Let’s not forget that a completely different way of assessing H5N1 infection – by looking for virus-specific T cells – has been reported. The results provide further evidence for subclinical H5N1 infection and are not subject to the caveats noted here for antibody surveys.

I come away from this meta-analysis with an uneasy sense that the authors are not being sufficiently objective, and that they firmly believe that there are no mild or asymptomatic H5N1 infections. One reason is the authors’ use of ‘only’ to describe their findings. For example: “Of studies that used WHO criteria, only [italics mine] 4 found any seropositive results to clades/genotypes of H5N1 that are currently circulating”. The use of ‘only’ in this context implies a judgement, rather than an objective statement of fact. Furthermore, despite the authors stated problems with all H5N1 serosurveys, they nonetheless conclude that there is little evidence for asymptomatic H5N1 infection. If the studies are flawed, how can this conclusion be drawn?

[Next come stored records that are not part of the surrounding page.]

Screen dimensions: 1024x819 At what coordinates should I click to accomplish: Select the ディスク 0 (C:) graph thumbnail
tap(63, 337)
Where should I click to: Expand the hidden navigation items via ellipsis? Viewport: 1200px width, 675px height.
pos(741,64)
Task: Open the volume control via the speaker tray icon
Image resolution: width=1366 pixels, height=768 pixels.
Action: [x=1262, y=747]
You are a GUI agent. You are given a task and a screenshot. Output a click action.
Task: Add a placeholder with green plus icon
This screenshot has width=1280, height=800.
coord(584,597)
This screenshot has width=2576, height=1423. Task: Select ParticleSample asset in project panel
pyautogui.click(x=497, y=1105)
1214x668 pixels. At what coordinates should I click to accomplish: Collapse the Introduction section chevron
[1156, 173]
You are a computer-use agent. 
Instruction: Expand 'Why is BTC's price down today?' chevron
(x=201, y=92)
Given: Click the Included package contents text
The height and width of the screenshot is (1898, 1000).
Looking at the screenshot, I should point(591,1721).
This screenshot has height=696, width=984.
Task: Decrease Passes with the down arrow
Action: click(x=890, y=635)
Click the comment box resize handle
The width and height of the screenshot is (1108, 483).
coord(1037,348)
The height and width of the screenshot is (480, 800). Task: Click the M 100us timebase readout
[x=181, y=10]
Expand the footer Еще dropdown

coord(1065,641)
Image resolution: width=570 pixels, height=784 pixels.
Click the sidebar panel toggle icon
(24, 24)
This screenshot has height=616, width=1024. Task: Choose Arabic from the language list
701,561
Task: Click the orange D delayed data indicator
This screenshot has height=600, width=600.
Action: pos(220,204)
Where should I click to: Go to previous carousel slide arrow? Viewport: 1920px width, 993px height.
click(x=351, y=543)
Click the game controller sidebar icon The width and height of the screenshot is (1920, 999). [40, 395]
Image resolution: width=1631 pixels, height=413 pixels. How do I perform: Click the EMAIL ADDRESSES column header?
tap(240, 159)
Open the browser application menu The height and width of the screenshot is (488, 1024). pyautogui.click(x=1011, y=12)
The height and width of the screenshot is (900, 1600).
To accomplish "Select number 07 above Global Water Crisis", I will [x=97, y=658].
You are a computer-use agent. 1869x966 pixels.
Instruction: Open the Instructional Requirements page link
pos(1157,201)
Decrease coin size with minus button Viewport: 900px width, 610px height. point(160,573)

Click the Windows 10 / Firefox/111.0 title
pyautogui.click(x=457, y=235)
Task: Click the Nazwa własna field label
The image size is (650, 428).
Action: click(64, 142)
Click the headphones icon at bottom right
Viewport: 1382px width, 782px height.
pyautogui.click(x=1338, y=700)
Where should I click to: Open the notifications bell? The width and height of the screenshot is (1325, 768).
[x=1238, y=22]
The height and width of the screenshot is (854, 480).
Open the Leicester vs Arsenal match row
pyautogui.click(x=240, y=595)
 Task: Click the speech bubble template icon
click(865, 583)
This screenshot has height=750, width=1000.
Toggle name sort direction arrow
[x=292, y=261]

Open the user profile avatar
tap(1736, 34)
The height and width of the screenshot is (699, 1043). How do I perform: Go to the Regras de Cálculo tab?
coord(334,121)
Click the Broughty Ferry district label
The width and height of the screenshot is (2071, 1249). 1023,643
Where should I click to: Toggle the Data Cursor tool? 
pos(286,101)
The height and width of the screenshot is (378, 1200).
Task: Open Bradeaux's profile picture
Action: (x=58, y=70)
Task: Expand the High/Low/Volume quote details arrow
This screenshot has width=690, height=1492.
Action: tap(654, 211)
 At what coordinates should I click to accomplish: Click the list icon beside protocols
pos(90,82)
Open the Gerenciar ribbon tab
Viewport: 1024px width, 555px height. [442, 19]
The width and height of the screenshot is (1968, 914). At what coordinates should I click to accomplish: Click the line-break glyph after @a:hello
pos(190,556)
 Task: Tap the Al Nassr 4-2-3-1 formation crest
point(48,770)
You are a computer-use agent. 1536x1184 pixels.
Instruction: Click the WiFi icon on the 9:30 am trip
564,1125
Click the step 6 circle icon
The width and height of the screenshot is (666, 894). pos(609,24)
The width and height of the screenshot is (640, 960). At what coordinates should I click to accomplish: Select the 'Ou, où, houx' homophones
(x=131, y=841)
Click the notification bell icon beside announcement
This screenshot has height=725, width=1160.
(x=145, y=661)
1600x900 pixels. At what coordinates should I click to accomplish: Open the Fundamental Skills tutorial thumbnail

My concern about the authors’ objectivity is further heightened by the fact that they are members of the Center for Biosecurity at the University of Pittsburgh. These are individuals whose job it is to find dangerous viruses that could be used as weapons. On the front page of the website for the Center for Biosecurity is a summary of the meta-analyis article which concludes that “In the article, Assessment of Serosurveys for H5N1, Eric Toner and colleagues discuss their extensive review of past studies and conclude that there is little evidence to suggest that the 60% rate is too high.”

I would argue that if the H5N1 serosurveys are flawed, then do them properly; it is incorrect to simply assume that the H5N1 virus is as lethal as WHO suggests. The World Health Organization should call for and coordinate a study that satisfies criteria established by virologists and epidemiologists for a robust analysis of human H5N1 exposure.